Whatever the structure, business partners must protect their own interest as well as the interest in the business to ensure a financially stable organization.

Imagine a situation where two partners own a company that assembles and marketed a consumer good.  One partner manages the design, marketing, and business development.  The other handles assembly and finances.  The company has grown but the market is demanding an upgrade the product to continue to compete.  The partners now have disagreements on the future of the product design. 

The first partner starts to place blame on the failure of the product and his inability to sell it effectively.  The second partner pushes back with the additional costs added to the revisions and the reduced margins. 

The partners’ pressure on each other continues to mount due to their impasse and the company begins to lose money.  They each start to blame each other for the lagging sales and financial losses.

Small business partnerships set up properly can be a mutually beneficial relationship that propels a business forward.  However, they can also become complicated and contentious if the partners are not aligned.

To avoid these bad situations, business partners must be on the same page from the very beginning.  Here are five things to know before you enter a small business partnership.

  1. Have different skills than your partner

Ideal business partners compliment your strengths and make up for shortcomings.  One partner may be financially savvy while the other is strong at business development.

Different talents and expertise improve your company’s growth potential.  The combined talents can offset any deficiencies each partner has while complimenting each other’s strengths.  Combining expertise helps to avoid conflict and competition between the partners since each is focused on their respective area of the company.

  1. Outline your communication styles

Clear, concise communication is critical to a long-lasting business partnership.  Some partners may wish to have regular daily check-ins while others prefer a weekly face-to-face meeting.  Outlining your communication style and preferences prevents future conflict and confusion.

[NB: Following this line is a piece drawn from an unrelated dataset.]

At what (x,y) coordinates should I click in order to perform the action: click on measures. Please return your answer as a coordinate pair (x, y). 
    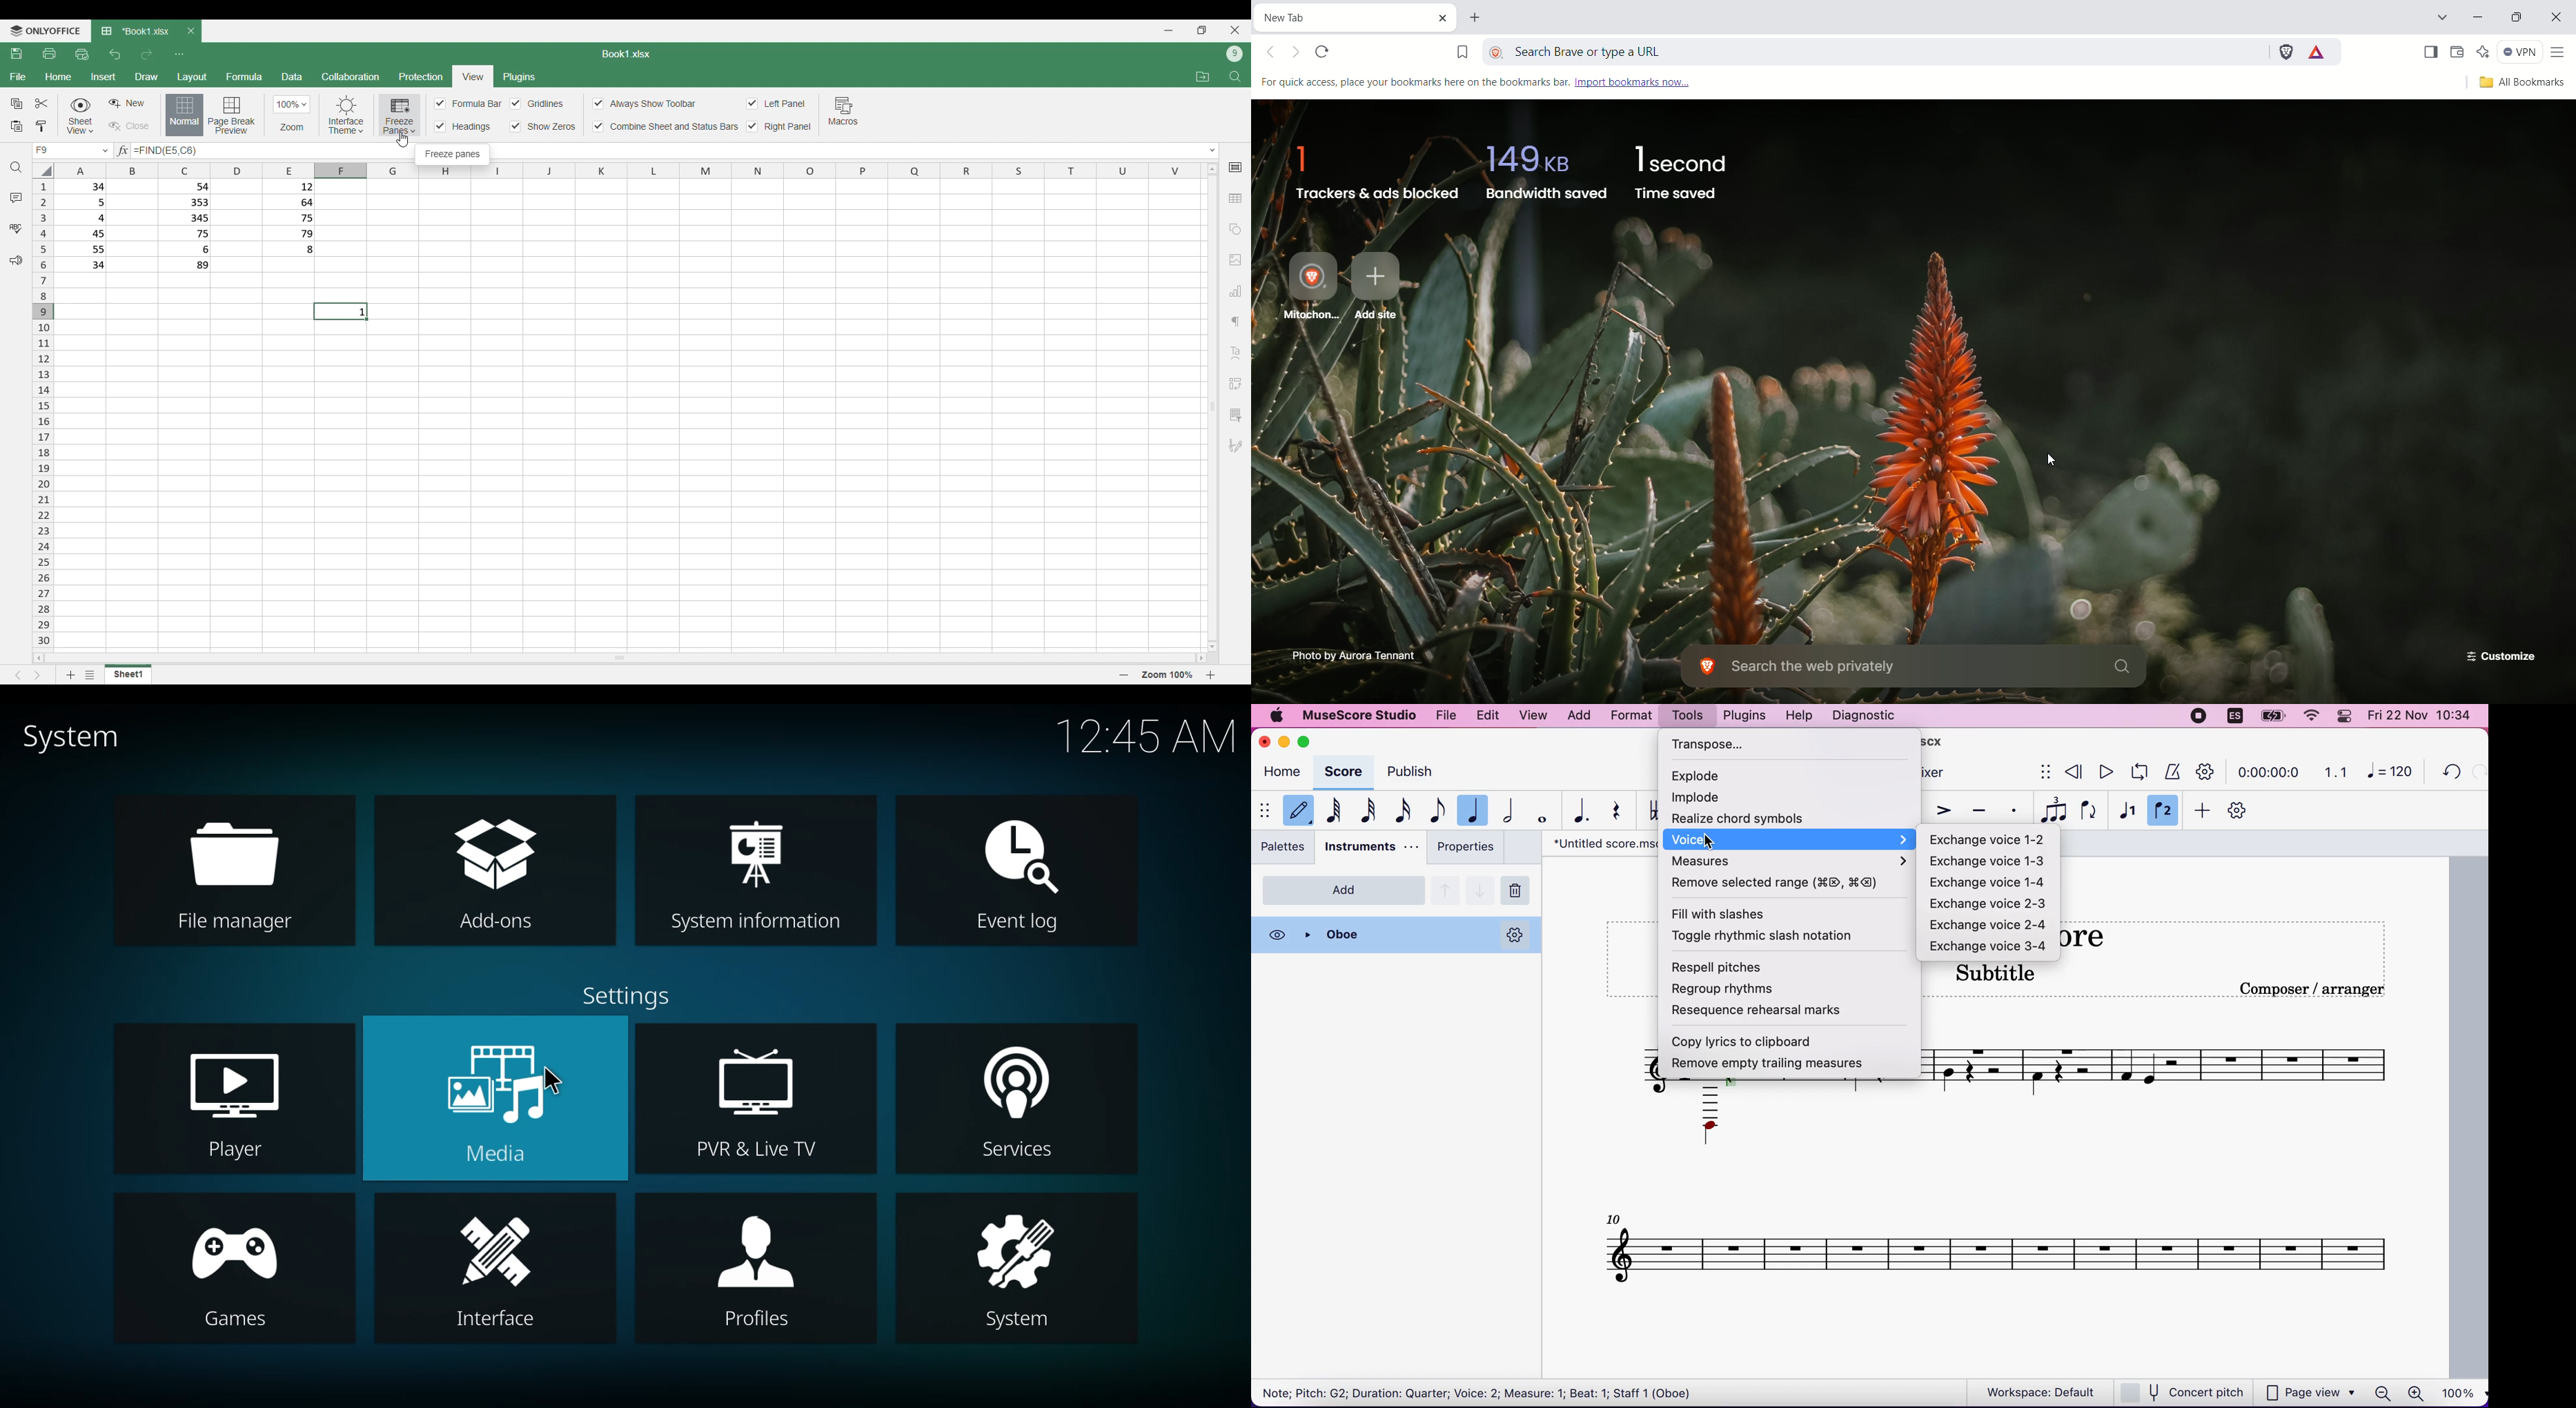
    Looking at the image, I should click on (1788, 863).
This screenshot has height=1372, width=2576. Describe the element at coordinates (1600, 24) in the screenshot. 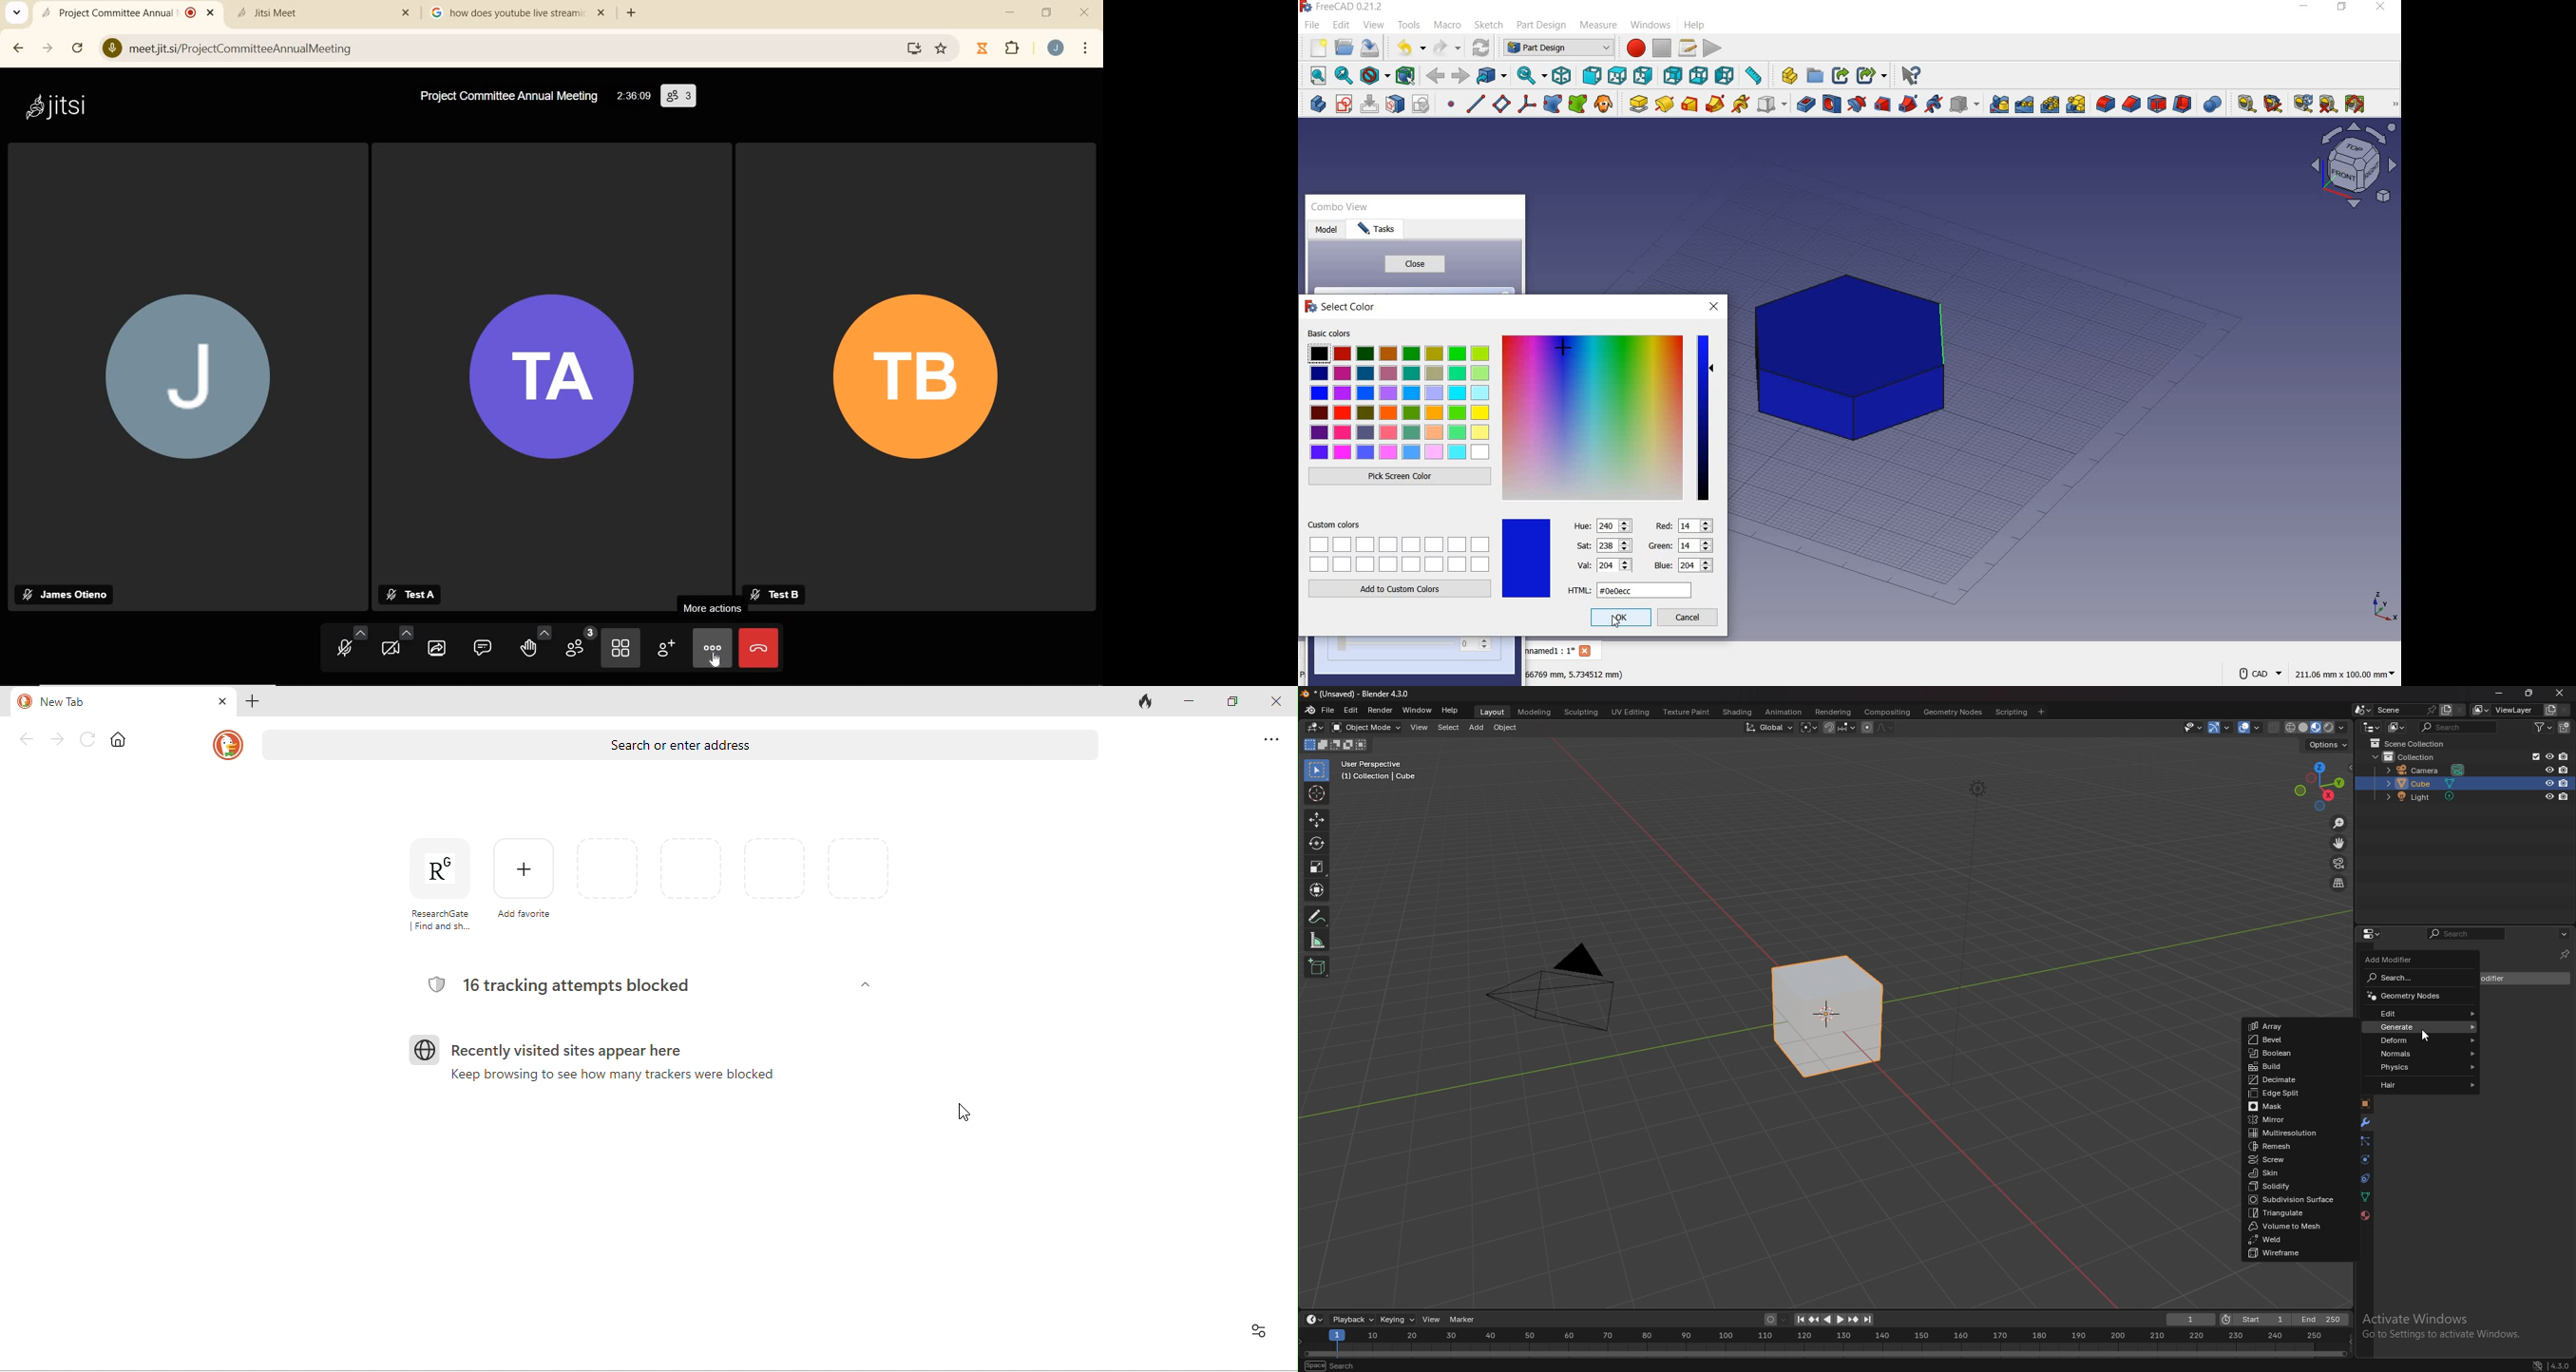

I see `measure` at that location.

  1. Plan to disagree – have contracts in place

In any partnership, conflict will arise.  To prevent future problems, partners should specifically lay out job roles and responsibilities.  Additionally, decision-making on each area of the business should be clearly defined.

Contracts should be in place to address these questions:

  1. How will profits be split?
  2. What is the equity strategy?
  3. What is the decision-making process?
  4. What is each partner’s role?
  5. What happens if the partnership dissolves?
  6. What will happen if one partner dies, becomes disabled, or decides to leave the business?
  1. Define your goals for the business

Complications inevitably arise when a company grows.  Business partners must share the same long-term vision.  Anything short of full alignment risks mounting stress and confusion within the company.

Partners should lay out a clear strategic plan outlining and assigning both strategies and tactics of the business.  A business can not be successful if partners are not on the same page.

  1. Secure the future of the partner, their families, and employees

In business and in life, the most important way to manage and mitigate risk is through insurance.  Too often business partners focus on the daily operations of the business while failing to think about the unexpected.

One major threat is the sudden loss of a partner or a key employee.  To safeguard against this risk, partners should have a succession plan, buy/sell agreement, and key person insurance in place.  When a business outlines an exit plan and buys life insurance under a key person policy, the business will receive the payout in the event of a death or disability.